Claude Sonnet 4.5 Experimental Feature: Imagine with Claude
At the same time, Anthropic launched a temporary research preview called Imagine with Claude. In this mode, Claude generates software in real time — none of the functions or code are pre-written. Everything is created and adjusted interactively on the spot.
This preview is only available for Claude Max subscribers over the next 5 days.
Access it here:https://claude.ai/imagine/
Market Competition and Strategic Significance of Claude Sonnet 4.5
Anthropic is currently valued at $183 billion, with an annualized revenue run rate of $5 billion as of August — much of it fueled by coding tools. But the competition is fierce: OpenAI and Google Gemini are also racing to dominate the developer market.
Notably, OpenAI’s annual developer conference is just a week away. Anthropic dropping Claude 4.5 now is a clear move to apply pressure.
Anthropic’s co-founder and chief scientist Jared Kaplan has already teased that an even more advanced Claude Opus model will launch later this year.
Past Issues and Restoring User Confidence
It hasn’t all been smooth sailing. Over the past two months, users accused the Claude series of being “dumbed down.” Many reported sharp declines in reasoning, coding, formatting, and tool use quality — even paid Max subscribers.

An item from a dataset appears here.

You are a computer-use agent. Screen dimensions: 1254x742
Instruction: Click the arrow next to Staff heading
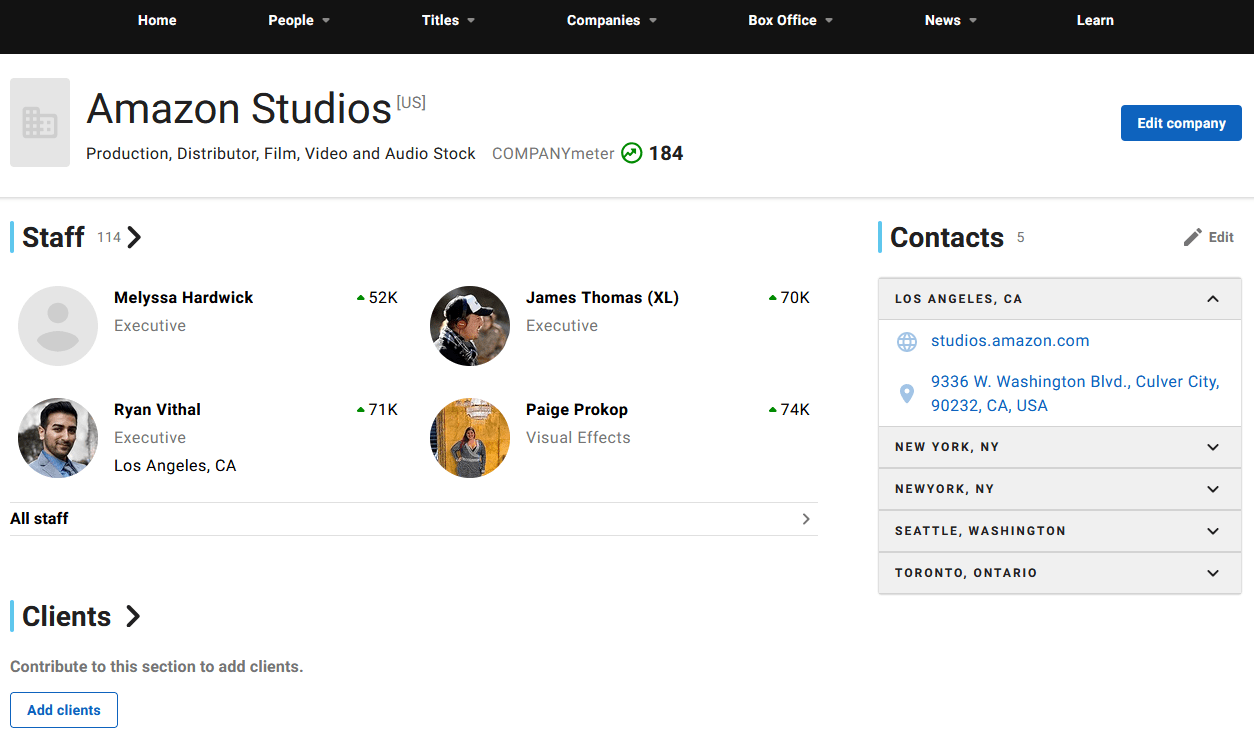click(135, 237)
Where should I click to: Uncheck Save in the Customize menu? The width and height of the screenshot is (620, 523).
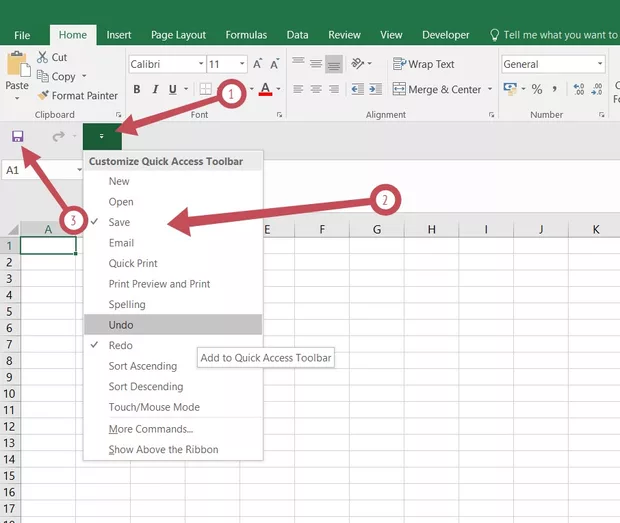click(x=119, y=222)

Anthropic admitted to two independent bugs and rolled back the Opus 4.1 update, denying cost-cutting motives. But without compensation or refunds, backlash spread on GitHub and X, with some users switching to competitors like Codex.
The release of Claude Sonnet 4.5 is Anthropic’s chance to win them back. Whether it succeeds will depend on how the model performs in real-world use over the coming weeks.